# Securing Facebook account



## rohitshakti2 (Jun 10, 2015)

Hi friends,

I want to know how to secure my facebook account from hackers as recently one of my friend FB account was hacked and the hacker put nude pics on his facebook.

Secondly, I just checked my FB a/c from another person's account and found that all my posts & details could be viewed by anyone even if he is not my FB friend.  How to close this?

regards


----------



## Desmond (Jun 10, 2015)

Personally, I'd tell you to stop using Facebook altogether.

On topic though, you must ensure that you don't click any random links on FB. The most popular reason for accounts getting hacked is stupidity.

Also, make sure your profile is private and only friends can see it. Especially ensure that your email address and contact information is hidden. 

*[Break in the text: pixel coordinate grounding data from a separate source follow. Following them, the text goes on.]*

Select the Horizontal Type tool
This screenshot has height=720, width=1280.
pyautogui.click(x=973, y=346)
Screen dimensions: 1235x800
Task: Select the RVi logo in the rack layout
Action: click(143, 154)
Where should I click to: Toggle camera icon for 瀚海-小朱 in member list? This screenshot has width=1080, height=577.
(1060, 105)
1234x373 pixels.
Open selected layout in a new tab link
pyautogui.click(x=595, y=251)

Secondly, always check to make sure that the address in the address bar is "www.facebook.com" before entering your username and password to login to Facebook.

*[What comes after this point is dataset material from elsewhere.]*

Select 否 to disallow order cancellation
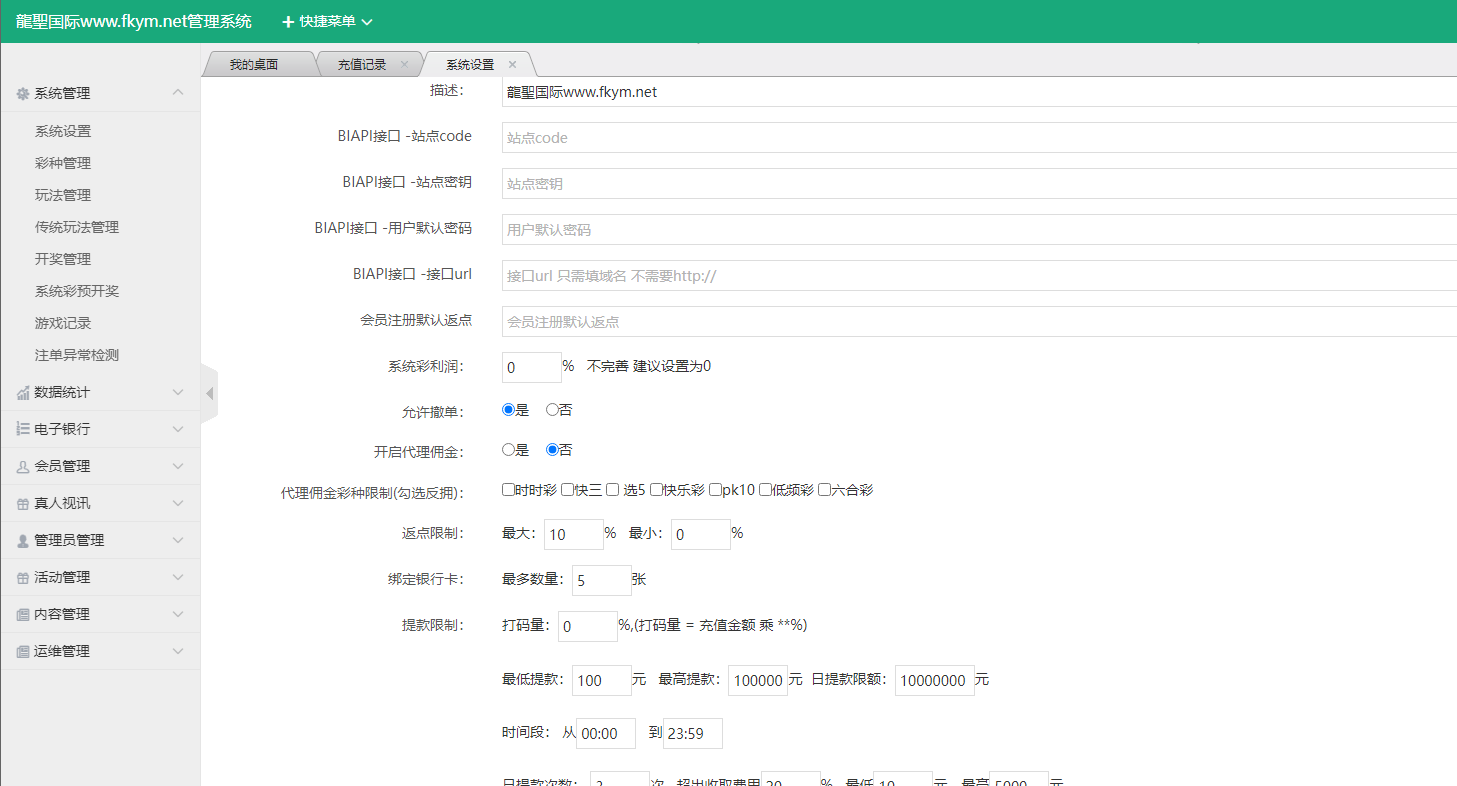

In case of a hack, report the hacked account to Facebook. Or use this link: *www.facebook.com/help/131719720300233/


----------



## ASHISH65 (Jun 10, 2015)

Use very Strong Password and change it every 15 days


----------



## rohitshakti2 (Jun 10, 2015)

How to make the profile private - pls tell the settings?


----------



## ASHISH65 (Jun 10, 2015)

rohitshakti2 said:


> How to make the profile private - pls tell the settings?




 *www.facebook.com/help/325807937506242/


----------